**DIRECTIVE**
Pull out every line of the material below that contains the string "width".

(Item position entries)
-- begin --

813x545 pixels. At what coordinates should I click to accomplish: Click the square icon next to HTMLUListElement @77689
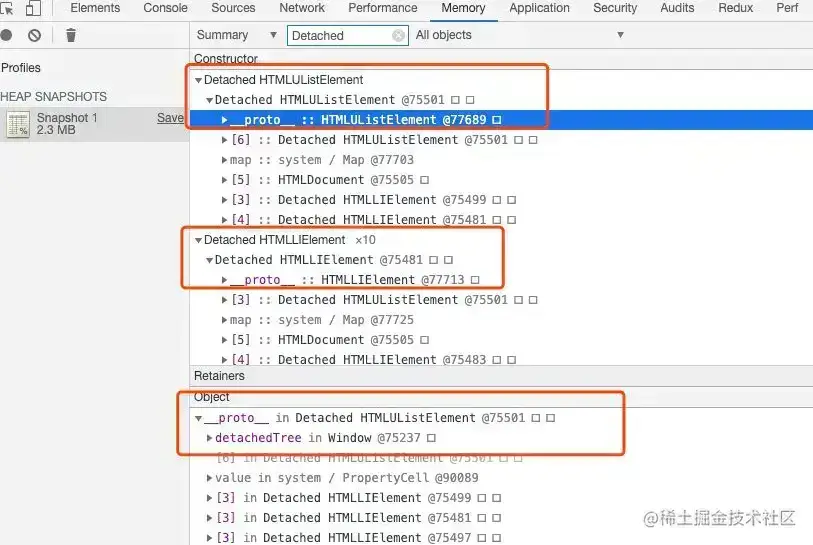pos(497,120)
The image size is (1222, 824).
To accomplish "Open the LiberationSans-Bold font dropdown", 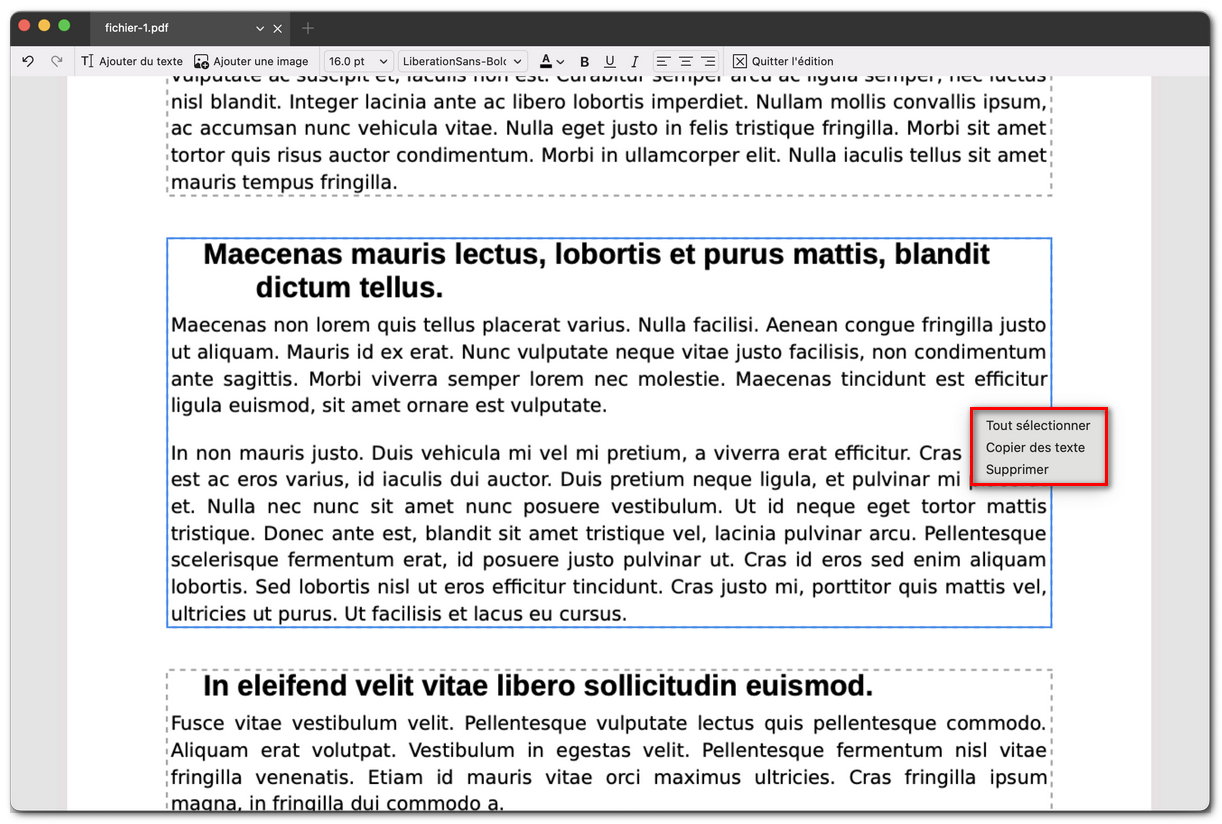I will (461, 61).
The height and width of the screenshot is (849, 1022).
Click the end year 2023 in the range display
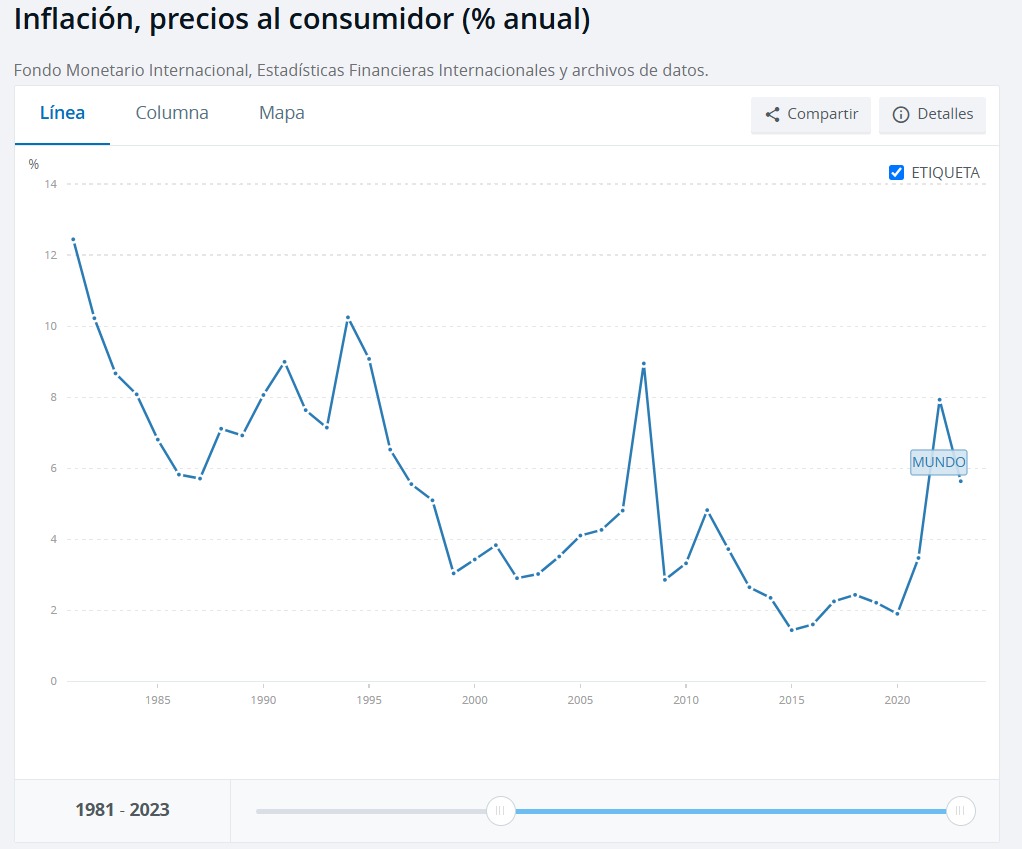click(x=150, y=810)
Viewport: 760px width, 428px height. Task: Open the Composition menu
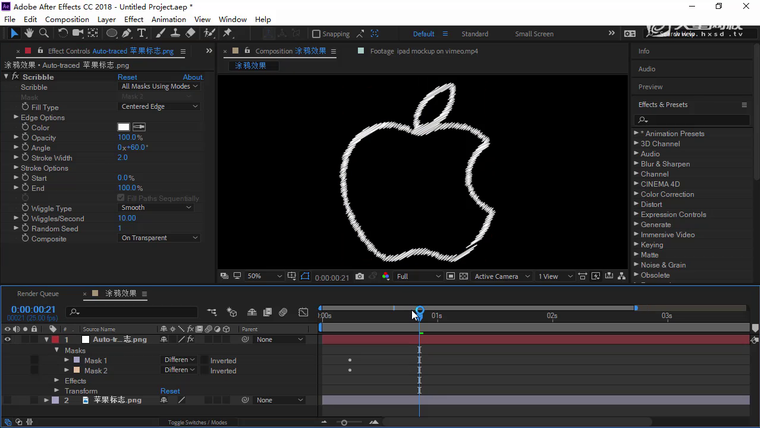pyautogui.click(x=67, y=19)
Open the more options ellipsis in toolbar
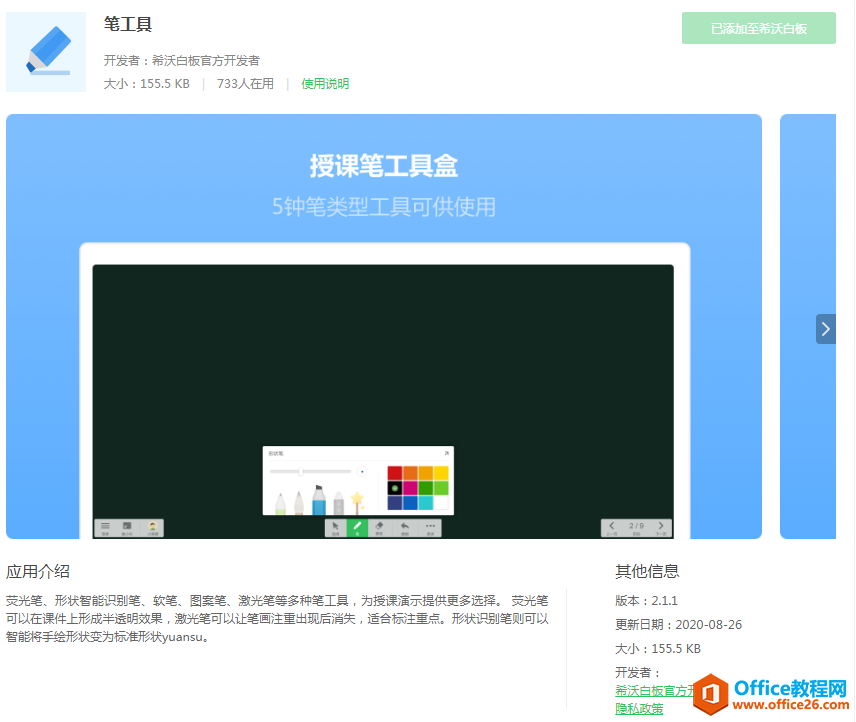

-- end --

**SOLUTION BELOW**
The height and width of the screenshot is (849, 1022).
Viewport: 760px width, 428px height. Task: Open the Composition menu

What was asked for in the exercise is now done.